No es que sea una
tendencia, es que hay unanimidad: GUERRA AL COCHE. El coche es un objeto
dañino, contaminante, egoísta, un lujo individual que no nos podemos permitir,
y todos los políticos que quieran seguir ahí no tienen otra que apuntarse a la
cruzada.
Vale, pues para no perder
la costumbre, el Poliedro se va a colocar en el ángulo contrario. Y no para
defender al coche como opción, sino para evidenciar su inevitabilidad, al menos
en esta fase de la evolución humana, como lo fueron en su día el caballo, y
antes el cuchillo, y antes aún el fuego.
Hay por ahí quien
argumenta que la guerra al coche es un invento del rojerío cool. La cosa podría
tener su lógica, pues quienes van contra el coche generalmente ensalzan el
transporte público, y esa dicotomía podría interpretarse como la eterna lucha
entre lo privado y lo colectivo, lo individual y lo social, la derecha y la
izquierda, trasladado al universo de la movilidad. Pero lo cierto es que va más
allá, porque si se mira un poco alrededor es fácil comprobar que las políticas
aticoche, sea al nivel que sea, no son patrimonio de ninguna orientación política,
sino un axioma de la modernidad. Si quieres estar a la última (y si no lo
estás, adiós a los votos, adiós al poder, etc.), guerra al coche. Valga como
ejemplo al alcaldesa eterna de mi pueblo, que es tan roja como una pera, y que
legislatura tras legislatura galopa hacia la peatonalización de su villa,
restringiendo al mínimo los espacios para los coches y agrandando los destinados
a los peatones, que hoy en día podrían acoger sobradamente a más del doble de
los que somos sus reales usuarios.
Mi alcaldesa, decía,
galopa a caballo de la ola de la modernidad, y ésta es dictada desde los
grandes centros de poder, en todos los sentidos, que no son otros que las
grandes ciudades. Allí se elaboran los modelos y desde allí se reparten las
consignas. Solo que, por increíble que parezca, nadie parece haberse dado
cuenta de que las grandes urbes, aunque concentren a mucha población (lo que
determinan que sean los motores de la humanidad), apenas representan una superficie
insignificante del planeta, y en ellas no vivimos ni la tercera parte de los
humanos. Ojito, que a nivel nacional me estoy refiriendo a media docena de
ciudades (Madrid, Barcelona, Sevilla, etc.), no a Cáceres o Santander. Y no
digamos ya a las localidades de quince mil habitantes o menos, que es por donde
yo ando. Está bien el concepto de “ciudadano” como individuo dotado de derechos
individuales emanado de la Revolución Francesa, pero es muy torpe equipararlo al
de “habitante de una ciudad”, cosa que yo creo que quedaría mucho mejor
definida como “urbanita”, término al que podría contrastarse el de “ruralita”,
que es lo que yo soy. Que es lo que somos más del 60% de los españoles: gente
que vive en el campo, ya sea en grupos de unos cientos o de unos pocos miles,
pero que, sin ninguna duda, no vivimos en una ciudad.

★ ★ ★ ★ ★

◆ TAREAS
1. Según el texto sobre la guerra al coche, ¿qué proporción de los españoles son "ruralitas"?
2. Reproduce palabra por palabra el fragmento del texto sobre la guerra al coche que comienza en "No es que sea" y termina después de "aún el fuego.".

◆ DATOS EN BRUTO

★ ★ ★ ★ ★

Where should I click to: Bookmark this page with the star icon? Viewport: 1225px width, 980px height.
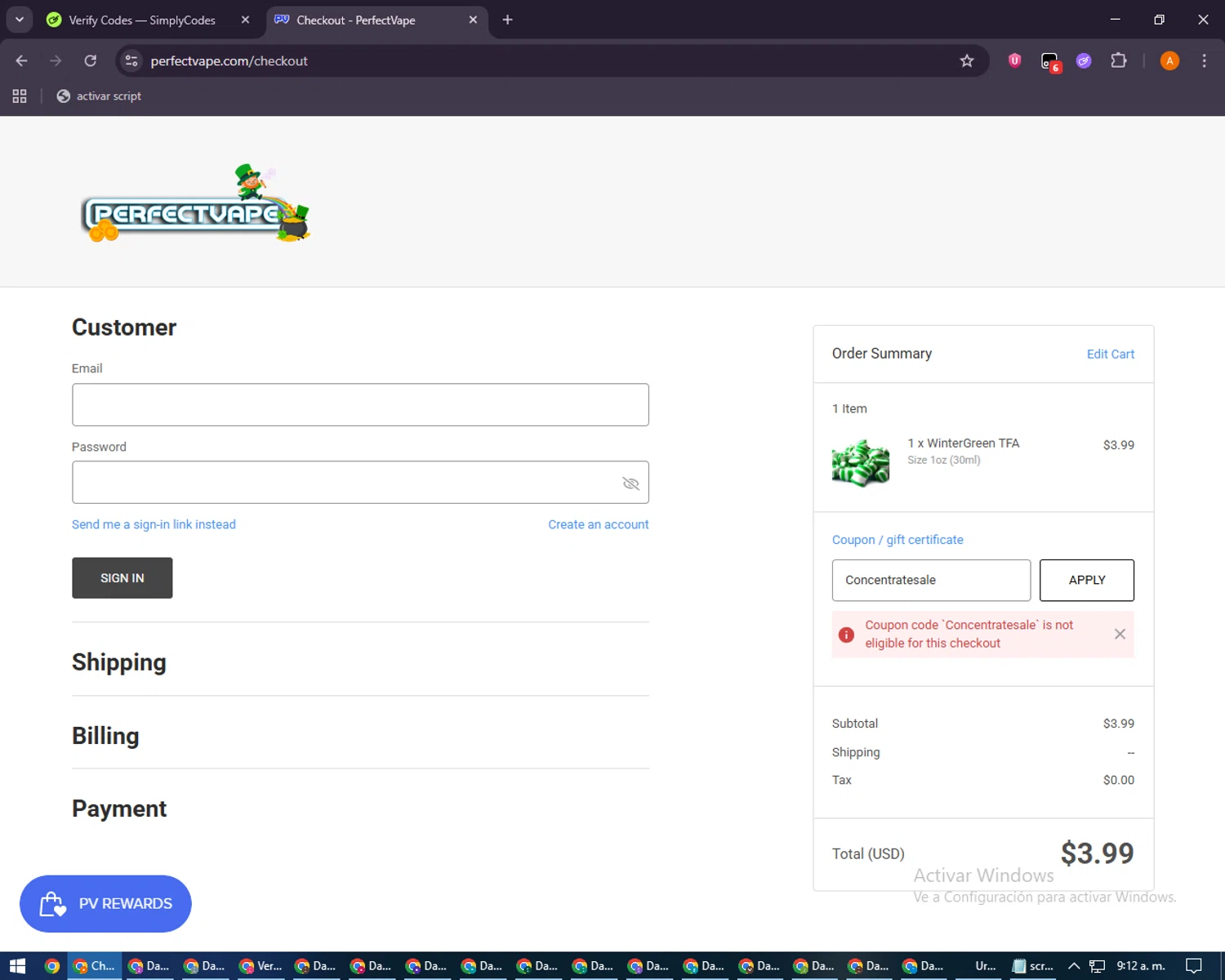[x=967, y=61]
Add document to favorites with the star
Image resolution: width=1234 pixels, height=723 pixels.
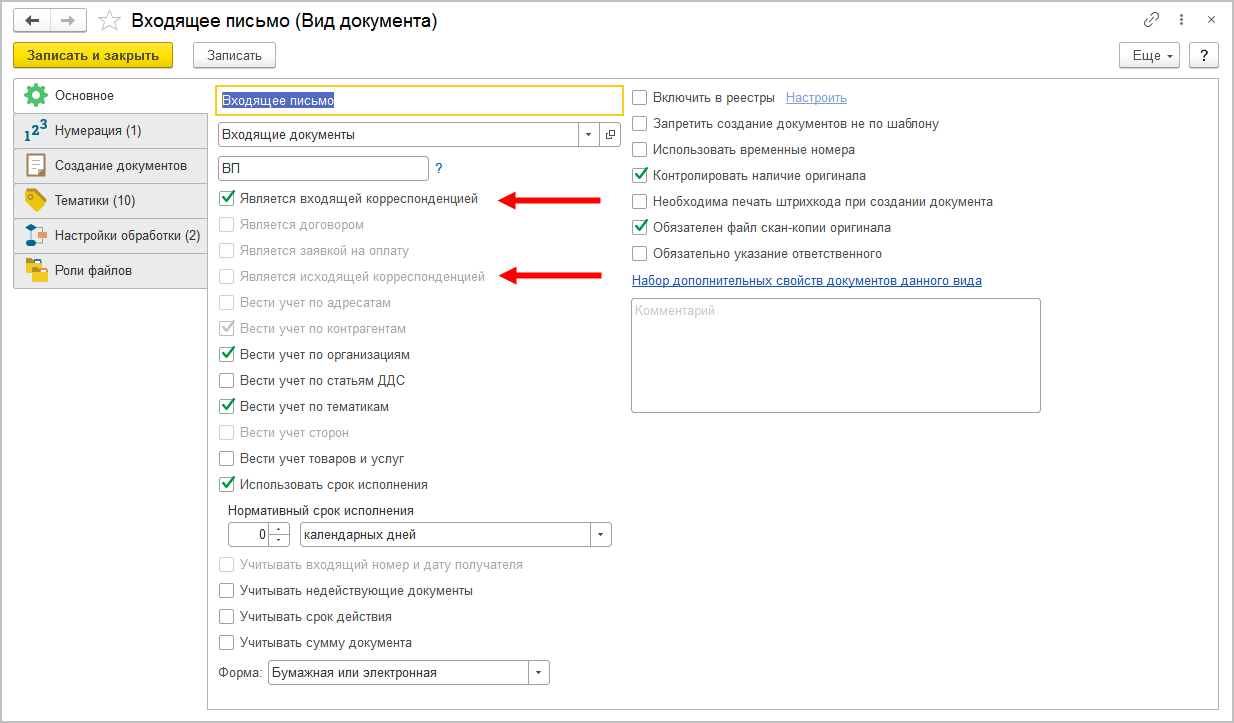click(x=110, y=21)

★ ★ ★ ★ ★

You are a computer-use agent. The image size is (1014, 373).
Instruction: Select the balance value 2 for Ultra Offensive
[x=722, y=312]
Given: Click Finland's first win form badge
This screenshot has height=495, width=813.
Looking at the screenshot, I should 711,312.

★ ★ ★ ★ ★

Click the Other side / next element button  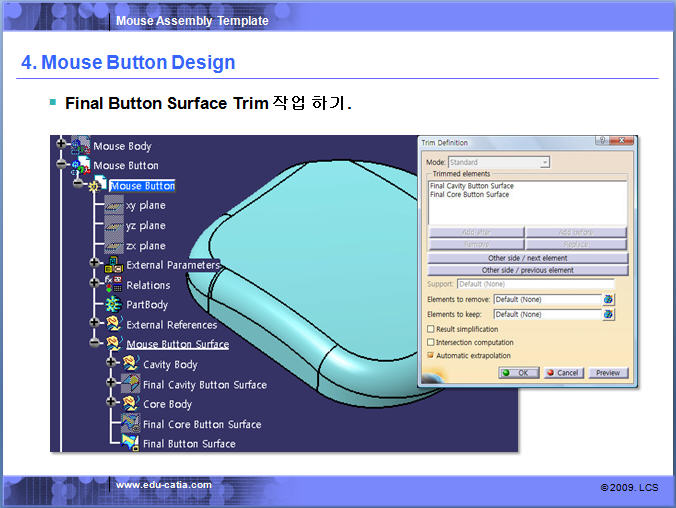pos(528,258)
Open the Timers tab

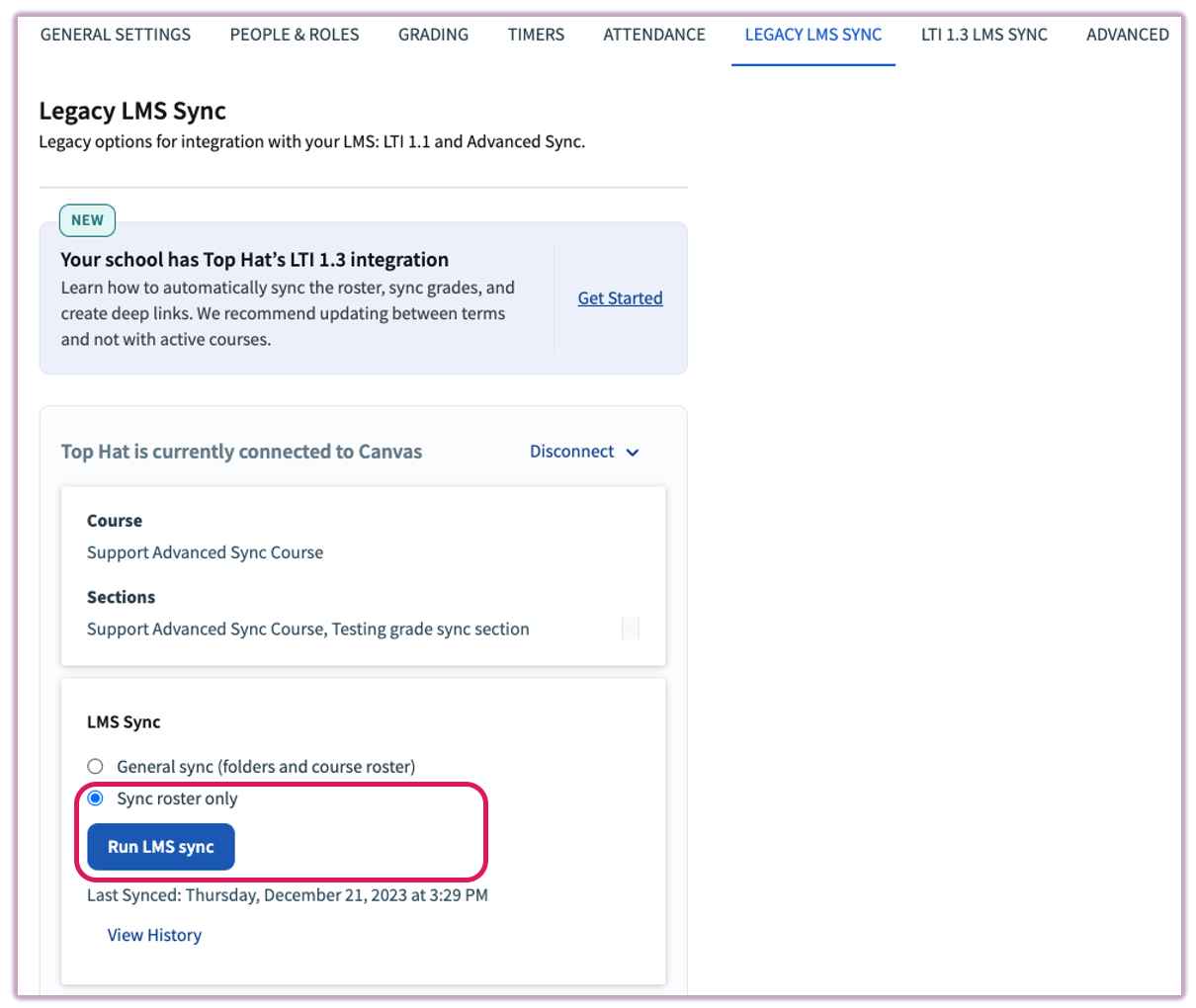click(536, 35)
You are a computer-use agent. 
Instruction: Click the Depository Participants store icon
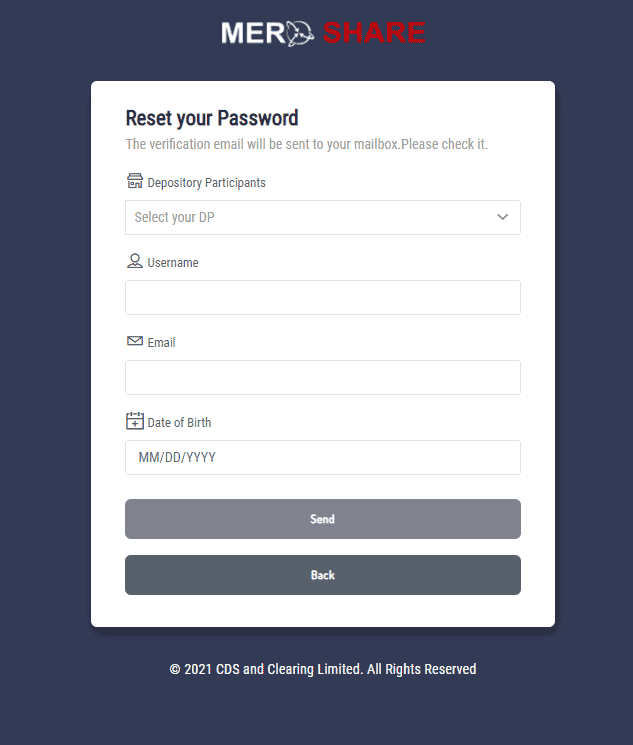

★ ★ ★ ★ ★

◆ RESPUESTAS POR TAREA
1. Más del 60% de los españoles.

2.
No es que sea una
tendencia, es que hay unanimidad: GUERRA AL COCHE. El coche es un objeto
dañino, contaminante, egoísta, un lujo individual que no nos podemos permitir,
y todos los políticos que quieran seguir ahí no tienen otra que apuntarse a la
cruzada.
Vale, pues para no perder
la costumbre, el Poliedro se va a colocar en el ángulo contrario. Y no para
defender al coche como opción, sino para evidenciar su inevitabilidad, al menos
en esta fase de la evolución humana, como lo fueron en su día el caballo, y
antes el cuchillo, y antes aún el fuego.